宗教的な理由、関係者の逮捕、ビデ倫の審査、事務所間のイザコザ、女優の急死など、様々な理由でお蔵入りとなったアダルトビデオのエピソード集。興味本位で読み始めたが、単純なゴシップばかりではなく、表現者として限界に挑戦する姿も見えたりと侮れない。単純に読後感が最悪なエピソードも混じっているので耐性のない人は注意が必要。
comic

えびはら武司, 藤子スタジオアシスタント日記 まいっちんぐマンガ道

元藤子スタジオのアシスタントであったえびはら武司の自伝的マンガ。たかや健二のぼくの藤子スタジオ日記より、少しだけ前の時代にあたる。主に藤本先生のアシスタントを務めていたこともあり、藤本先生の人柄が伝わってくるエピソードが多数。ファンならば間違いなく読むべき。
comic

棚園正一, 学校へ行けない僕と9人の先生

不登校の少年であった著者の自伝。

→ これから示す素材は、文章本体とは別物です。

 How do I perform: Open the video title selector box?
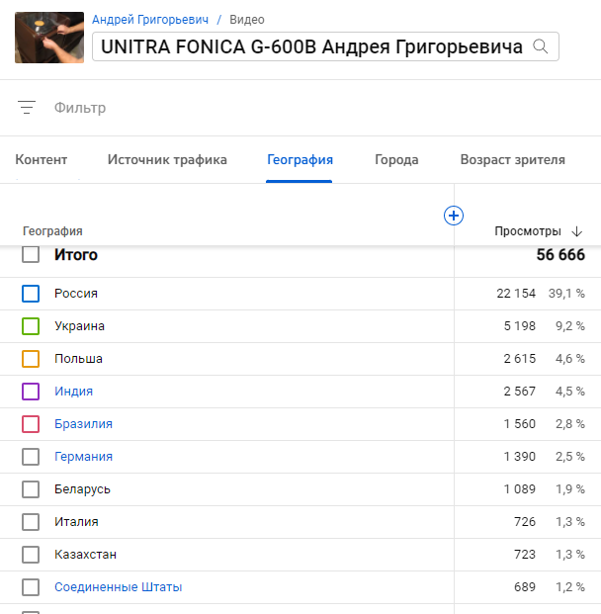tap(325, 46)
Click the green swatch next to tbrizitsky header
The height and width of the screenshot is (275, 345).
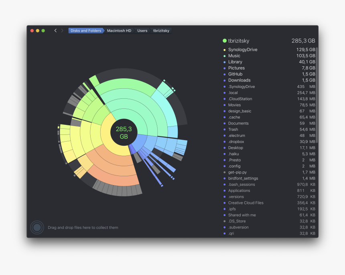[x=225, y=40]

徹底して主観的な視点で、時間とともに変化している記憶も含まれていそうだが、それだけに当事者のリアルを感じる。他人がおそらくは何気なく言った一言が大きな影響を与えているのも切実に感じる。
book

ピーター・T・リーソン(著), 山形浩生(訳), 海賊の経済学 見えざるフックの秘密

海賊と経済学というまったく異質な組み合わせだが、これが新しい視点を供給してくれる。一見矛盾しているように見える海賊の行動の数々が経済学のフィルタを通すと実は合理的であったというのは、まさに経済学という学問の勝利といえる。実に興味深い題材を扱っていることもあり、経済の入門書として見ても良書。好き嫌いが分かれそうな山形浩生訳ではあるが、本書にはぴったりくるように感じる。
game

This War of Mine

もともとはSteamで配信されていたPC用ゲームだったThis War of Mineが、気がついたらiOSにも移植されていたのでプレイ。戦争をテーマにしているものの、その前線ではなく市民の生き残りを題材としたのが新鮮。リソースの管理が主目的のゲームで、昼の環境整備と夜のscavengeが丁度良いボリュームで繰り返され、やめ時が見つからない。攻略法が確立したあとは作業になりがちなのがやや難。
comic

能田達規, サッカーの憂鬱 裏方イレブン (1) (2)

サッカーの裏方をテーマにした連作短編集。全てのコマからサッカー愛が溢れてくる一冊。orange以来のサッカーの取材が良く活きているのも感じられる。
book

川上和人, 鳥類学者 無謀にも恐竜を語る

恐竜ファンならば、鳥類が実質的に恐竜 (竜盤類) に含まれることもご存知だろう。その類縁を活かし、現生の鳥類からの類推により恐竜の整体を推測しようという試みが本書。もちろん厳密な科学論文ではなくかなり大胆な仮説も多数含まれるが (これは著者自身も本書中で度々述べている) 、これが抜群に面白い。恐竜はどんな色だったのか、恐竜は鳴いたのか、恐竜は毒を持っていたのか、恐竜は何をどのように食べていたのか、恐竜は渡りをしたのか、恐竜はどこに巣を作っていたのか。どれも一見無謀な推論に見え...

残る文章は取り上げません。